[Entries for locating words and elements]
==================================================
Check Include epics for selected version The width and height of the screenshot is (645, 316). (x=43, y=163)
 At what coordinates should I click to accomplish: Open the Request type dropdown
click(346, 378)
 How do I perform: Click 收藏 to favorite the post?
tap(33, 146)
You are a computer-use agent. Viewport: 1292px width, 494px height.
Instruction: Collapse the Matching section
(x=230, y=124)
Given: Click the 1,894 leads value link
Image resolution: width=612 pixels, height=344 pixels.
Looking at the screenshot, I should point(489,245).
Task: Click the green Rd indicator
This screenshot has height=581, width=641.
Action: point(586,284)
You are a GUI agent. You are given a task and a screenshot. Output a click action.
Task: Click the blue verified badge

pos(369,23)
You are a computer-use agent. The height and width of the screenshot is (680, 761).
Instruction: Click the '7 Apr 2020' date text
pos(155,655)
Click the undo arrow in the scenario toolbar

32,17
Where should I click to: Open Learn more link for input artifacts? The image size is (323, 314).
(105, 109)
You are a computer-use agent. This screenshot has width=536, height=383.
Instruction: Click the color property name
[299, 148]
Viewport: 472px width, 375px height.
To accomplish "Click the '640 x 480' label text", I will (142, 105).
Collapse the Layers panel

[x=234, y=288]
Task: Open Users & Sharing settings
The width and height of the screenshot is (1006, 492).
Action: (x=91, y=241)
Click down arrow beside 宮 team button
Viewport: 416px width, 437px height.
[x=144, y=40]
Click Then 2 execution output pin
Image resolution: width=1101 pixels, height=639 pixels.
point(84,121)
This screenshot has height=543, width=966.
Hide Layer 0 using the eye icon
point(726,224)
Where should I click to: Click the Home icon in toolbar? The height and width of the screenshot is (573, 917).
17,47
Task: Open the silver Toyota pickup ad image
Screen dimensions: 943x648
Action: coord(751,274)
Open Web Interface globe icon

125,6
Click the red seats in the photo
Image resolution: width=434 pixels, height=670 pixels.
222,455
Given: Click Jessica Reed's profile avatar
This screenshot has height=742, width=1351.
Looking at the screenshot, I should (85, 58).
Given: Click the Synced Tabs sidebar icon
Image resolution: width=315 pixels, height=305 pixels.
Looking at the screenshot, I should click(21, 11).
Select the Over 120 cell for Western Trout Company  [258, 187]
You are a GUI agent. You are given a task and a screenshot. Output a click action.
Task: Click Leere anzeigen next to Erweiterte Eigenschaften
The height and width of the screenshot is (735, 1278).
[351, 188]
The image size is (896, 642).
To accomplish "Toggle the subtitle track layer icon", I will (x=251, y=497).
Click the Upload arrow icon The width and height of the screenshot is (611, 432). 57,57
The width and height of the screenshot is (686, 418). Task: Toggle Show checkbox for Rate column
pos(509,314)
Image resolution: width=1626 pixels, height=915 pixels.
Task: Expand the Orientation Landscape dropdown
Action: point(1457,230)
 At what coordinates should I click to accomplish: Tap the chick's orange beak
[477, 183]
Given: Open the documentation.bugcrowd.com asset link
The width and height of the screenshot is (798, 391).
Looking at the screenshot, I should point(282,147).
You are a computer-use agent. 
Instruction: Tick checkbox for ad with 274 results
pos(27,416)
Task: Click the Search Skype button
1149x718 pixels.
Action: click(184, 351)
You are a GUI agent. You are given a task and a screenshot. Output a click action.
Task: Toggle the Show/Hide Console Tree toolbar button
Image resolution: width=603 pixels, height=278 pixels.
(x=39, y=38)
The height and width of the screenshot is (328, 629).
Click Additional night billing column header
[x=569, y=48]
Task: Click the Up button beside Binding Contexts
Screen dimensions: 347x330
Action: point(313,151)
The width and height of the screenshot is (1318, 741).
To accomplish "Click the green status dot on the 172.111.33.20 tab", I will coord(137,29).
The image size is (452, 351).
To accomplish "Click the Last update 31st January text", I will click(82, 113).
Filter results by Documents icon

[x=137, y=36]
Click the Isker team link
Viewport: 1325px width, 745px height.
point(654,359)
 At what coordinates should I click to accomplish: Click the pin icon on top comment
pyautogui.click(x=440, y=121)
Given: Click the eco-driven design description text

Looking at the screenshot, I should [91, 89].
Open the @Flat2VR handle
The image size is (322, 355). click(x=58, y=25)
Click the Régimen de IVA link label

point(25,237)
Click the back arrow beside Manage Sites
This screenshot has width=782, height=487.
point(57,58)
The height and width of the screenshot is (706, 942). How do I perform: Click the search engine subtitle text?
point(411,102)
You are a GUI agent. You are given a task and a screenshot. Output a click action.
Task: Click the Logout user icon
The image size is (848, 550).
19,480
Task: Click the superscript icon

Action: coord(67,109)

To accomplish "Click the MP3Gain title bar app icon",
==================================================
Pull out the lines of the entries from the one containing "How do I perform: Click 收藏" through the one containing "point(84,121)", and reproduce each line character for character.

§ Answer to the exercise
 How do I perform: Click 收藏 to favorite the post?
tap(33, 146)
You are a computer-use agent. Viewport: 1292px width, 494px height.
Instruction: Collapse the Matching section
(x=230, y=124)
Given: Click the 1,894 leads value link
Image resolution: width=612 pixels, height=344 pixels.
Looking at the screenshot, I should point(489,245).
Task: Click the green Rd indicator
This screenshot has height=581, width=641.
Action: point(586,284)
You are a GUI agent. You are given a task and a screenshot. Output a click action.
Task: Click the blue verified badge

pos(369,23)
You are a computer-use agent. The height and width of the screenshot is (680, 761).
Instruction: Click the '7 Apr 2020' date text
pos(155,655)
Click the undo arrow in the scenario toolbar

32,17
Where should I click to: Open Learn more link for input artifacts? The image size is (323, 314).
(105, 109)
You are a computer-use agent. This screenshot has width=536, height=383.
Instruction: Click the color property name
[299, 148]
Viewport: 472px width, 375px height.
To accomplish "Click the '640 x 480' label text", I will (142, 105).
Collapse the Layers panel

[x=234, y=288]
Task: Open Users & Sharing settings
The width and height of the screenshot is (1006, 492).
Action: (x=91, y=241)
Click down arrow beside 宮 team button
Viewport: 416px width, 437px height.
[x=144, y=40]
Click Then 2 execution output pin
Image resolution: width=1101 pixels, height=639 pixels.
point(84,121)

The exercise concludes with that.